In New Jersey and Rhode Island, the states where the smallest proportion of people depend strictly on wireless phones, that figure is only 13 percent.
Mississippi has the highest poverty rate in the nation – 21.9 percent in 2009, according to the Census Bureau. The Arkansas figure was 18.8 percent. The nationwide rate is 14.3 percent.
In 2009, the Census Bureau defined poverty as a single person making less than $11,000 a year or a family of four making less than $22,000 a year.
“I think people decide, ‘I can afford one but not the other,'” said Ellen Reddy, who works for a nonprofit community center that helps low-income residents in Holmes County, Miss. She said poor people in her area often have cellphones with a limited number of minutes.
“When the minutes are gone, oftentimes we can’t reach our families,” Reddy said. “I think people are making choices.”

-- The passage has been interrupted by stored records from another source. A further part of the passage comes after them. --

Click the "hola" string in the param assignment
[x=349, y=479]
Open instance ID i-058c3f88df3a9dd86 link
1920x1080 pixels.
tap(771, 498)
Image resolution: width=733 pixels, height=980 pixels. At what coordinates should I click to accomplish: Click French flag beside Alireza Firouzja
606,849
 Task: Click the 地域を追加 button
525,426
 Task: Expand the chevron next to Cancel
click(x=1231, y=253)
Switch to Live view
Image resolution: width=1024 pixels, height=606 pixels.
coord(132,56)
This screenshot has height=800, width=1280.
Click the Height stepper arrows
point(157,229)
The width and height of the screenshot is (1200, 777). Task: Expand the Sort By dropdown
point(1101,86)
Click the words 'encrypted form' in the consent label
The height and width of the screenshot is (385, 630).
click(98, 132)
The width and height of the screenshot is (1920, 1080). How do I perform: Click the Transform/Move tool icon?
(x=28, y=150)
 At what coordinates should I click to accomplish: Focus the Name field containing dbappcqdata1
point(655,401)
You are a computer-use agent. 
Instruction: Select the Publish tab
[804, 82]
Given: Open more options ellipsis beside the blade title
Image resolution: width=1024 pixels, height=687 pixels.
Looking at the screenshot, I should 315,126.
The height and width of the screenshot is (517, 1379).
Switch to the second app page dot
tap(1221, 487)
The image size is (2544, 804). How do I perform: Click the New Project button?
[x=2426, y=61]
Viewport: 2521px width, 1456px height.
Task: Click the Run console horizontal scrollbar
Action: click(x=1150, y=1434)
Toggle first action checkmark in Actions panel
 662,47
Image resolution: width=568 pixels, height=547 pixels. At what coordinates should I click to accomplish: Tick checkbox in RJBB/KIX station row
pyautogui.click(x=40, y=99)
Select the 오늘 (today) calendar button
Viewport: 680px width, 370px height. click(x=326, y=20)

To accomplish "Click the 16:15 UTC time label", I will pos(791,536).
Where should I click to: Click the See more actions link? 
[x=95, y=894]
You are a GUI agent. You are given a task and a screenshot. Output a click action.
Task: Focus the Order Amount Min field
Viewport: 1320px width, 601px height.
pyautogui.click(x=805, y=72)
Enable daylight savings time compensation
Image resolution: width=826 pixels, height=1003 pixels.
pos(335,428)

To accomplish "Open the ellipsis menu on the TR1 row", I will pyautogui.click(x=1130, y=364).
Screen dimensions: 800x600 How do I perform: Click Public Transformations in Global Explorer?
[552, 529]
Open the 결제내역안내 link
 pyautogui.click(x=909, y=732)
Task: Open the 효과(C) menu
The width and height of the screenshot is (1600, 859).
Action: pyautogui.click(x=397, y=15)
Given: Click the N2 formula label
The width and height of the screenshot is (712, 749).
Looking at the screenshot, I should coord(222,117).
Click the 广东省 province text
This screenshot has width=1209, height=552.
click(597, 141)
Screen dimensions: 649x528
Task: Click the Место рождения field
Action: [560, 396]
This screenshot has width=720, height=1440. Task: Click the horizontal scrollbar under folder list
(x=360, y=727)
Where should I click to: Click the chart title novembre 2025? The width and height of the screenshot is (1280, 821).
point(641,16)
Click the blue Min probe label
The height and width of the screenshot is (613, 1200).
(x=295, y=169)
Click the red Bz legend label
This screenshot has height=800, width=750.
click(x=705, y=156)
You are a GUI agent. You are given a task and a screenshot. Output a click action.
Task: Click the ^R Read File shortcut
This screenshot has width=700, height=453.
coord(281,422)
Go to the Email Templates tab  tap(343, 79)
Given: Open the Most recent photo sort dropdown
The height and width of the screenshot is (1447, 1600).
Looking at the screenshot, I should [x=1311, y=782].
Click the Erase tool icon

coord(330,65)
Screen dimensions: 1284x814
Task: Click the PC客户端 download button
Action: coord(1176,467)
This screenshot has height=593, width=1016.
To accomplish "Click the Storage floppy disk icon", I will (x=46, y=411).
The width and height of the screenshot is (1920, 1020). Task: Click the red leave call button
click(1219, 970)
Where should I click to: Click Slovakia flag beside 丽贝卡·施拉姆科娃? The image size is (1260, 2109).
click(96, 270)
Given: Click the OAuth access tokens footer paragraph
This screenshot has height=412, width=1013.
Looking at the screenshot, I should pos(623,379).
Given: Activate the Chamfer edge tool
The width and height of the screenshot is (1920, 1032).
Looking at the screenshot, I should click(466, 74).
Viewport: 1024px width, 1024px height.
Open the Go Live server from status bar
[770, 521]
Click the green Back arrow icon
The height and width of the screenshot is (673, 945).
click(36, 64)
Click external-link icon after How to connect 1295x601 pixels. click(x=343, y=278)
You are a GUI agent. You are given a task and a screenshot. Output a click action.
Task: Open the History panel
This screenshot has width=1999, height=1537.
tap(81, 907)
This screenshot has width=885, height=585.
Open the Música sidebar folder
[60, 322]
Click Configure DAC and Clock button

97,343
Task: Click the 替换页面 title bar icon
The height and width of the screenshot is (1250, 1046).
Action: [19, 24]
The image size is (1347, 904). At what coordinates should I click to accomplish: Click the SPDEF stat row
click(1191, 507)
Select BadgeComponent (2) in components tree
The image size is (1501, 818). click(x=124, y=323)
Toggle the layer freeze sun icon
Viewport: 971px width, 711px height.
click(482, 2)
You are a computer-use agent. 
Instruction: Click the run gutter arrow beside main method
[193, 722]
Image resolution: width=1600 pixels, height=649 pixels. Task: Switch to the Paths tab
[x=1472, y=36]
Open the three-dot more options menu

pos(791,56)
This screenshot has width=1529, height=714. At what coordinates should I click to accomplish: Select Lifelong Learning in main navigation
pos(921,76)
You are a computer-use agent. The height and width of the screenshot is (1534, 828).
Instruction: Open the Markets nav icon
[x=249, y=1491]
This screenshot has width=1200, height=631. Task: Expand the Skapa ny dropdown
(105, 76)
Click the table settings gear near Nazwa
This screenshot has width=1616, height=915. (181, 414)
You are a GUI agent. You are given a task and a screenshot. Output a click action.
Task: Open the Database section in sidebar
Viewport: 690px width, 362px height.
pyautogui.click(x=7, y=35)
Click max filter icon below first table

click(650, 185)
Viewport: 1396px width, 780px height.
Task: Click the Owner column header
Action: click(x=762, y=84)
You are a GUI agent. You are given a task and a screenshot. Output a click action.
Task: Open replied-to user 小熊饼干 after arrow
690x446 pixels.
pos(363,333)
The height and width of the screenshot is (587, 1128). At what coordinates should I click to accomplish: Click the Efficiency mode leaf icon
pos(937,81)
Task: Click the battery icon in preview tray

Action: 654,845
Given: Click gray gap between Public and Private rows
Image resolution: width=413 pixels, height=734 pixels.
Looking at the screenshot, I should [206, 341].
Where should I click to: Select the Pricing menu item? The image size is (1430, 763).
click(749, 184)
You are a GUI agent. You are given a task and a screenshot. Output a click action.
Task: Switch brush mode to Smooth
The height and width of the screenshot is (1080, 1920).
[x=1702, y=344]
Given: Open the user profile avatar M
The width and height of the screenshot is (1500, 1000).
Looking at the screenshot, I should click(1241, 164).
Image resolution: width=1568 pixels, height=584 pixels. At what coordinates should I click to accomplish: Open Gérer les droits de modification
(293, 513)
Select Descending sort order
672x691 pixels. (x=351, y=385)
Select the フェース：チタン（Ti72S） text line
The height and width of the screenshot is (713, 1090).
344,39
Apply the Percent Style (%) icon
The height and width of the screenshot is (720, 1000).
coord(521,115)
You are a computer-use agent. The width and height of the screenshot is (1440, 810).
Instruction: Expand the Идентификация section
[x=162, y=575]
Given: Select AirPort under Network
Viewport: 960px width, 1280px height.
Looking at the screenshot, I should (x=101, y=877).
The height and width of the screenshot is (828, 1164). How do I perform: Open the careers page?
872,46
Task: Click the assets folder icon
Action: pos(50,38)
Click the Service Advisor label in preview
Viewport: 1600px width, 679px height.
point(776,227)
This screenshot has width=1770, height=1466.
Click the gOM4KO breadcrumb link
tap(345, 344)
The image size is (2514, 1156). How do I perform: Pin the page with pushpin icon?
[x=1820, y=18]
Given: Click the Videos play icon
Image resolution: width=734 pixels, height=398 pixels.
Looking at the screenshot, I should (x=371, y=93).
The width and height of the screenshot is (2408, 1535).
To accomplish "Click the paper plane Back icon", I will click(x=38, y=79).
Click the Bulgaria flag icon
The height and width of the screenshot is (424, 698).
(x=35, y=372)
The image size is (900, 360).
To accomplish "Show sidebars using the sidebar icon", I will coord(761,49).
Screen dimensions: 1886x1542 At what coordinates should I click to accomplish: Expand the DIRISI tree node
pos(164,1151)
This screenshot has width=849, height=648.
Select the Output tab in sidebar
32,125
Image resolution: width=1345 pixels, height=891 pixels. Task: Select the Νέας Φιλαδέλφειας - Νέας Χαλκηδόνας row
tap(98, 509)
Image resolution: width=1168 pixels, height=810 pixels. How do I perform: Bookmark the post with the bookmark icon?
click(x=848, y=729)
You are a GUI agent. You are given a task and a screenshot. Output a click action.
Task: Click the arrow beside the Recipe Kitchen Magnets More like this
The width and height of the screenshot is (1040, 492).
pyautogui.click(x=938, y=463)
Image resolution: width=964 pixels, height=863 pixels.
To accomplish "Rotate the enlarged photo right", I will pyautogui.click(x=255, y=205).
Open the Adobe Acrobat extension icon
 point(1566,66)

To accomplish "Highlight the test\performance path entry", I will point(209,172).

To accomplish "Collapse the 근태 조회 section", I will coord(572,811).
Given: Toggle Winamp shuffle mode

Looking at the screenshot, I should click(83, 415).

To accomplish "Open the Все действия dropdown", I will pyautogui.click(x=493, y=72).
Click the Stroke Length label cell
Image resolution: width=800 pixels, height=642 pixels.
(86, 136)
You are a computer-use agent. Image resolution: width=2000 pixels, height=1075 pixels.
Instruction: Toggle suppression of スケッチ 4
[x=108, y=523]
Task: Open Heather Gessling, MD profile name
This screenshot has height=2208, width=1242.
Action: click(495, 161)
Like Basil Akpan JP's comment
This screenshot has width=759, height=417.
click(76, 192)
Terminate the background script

The number of American households that rely exclusively on cellphones has been growing steadily nationwide, hitting 27 percent in the first half of 2010, an eightfold increase in just six years. Arkansas has had the greatest increase, with 15 percentage points. New Jersey’s 7 percentage-point growth was the lowest.
Donielle Flowers of Little Rock doesn’t remember the last time she had a landline. She’s chosen to carry one of two cellphones – a free, government-subsidized phone with 250 minutes a month, and a prepaid phone that costs $60 a month.
“It’s an extra bill,” Flowers, 34, said of landlines. “I’m rarely at home, so I just need a cellphone. I’d be lost without it.”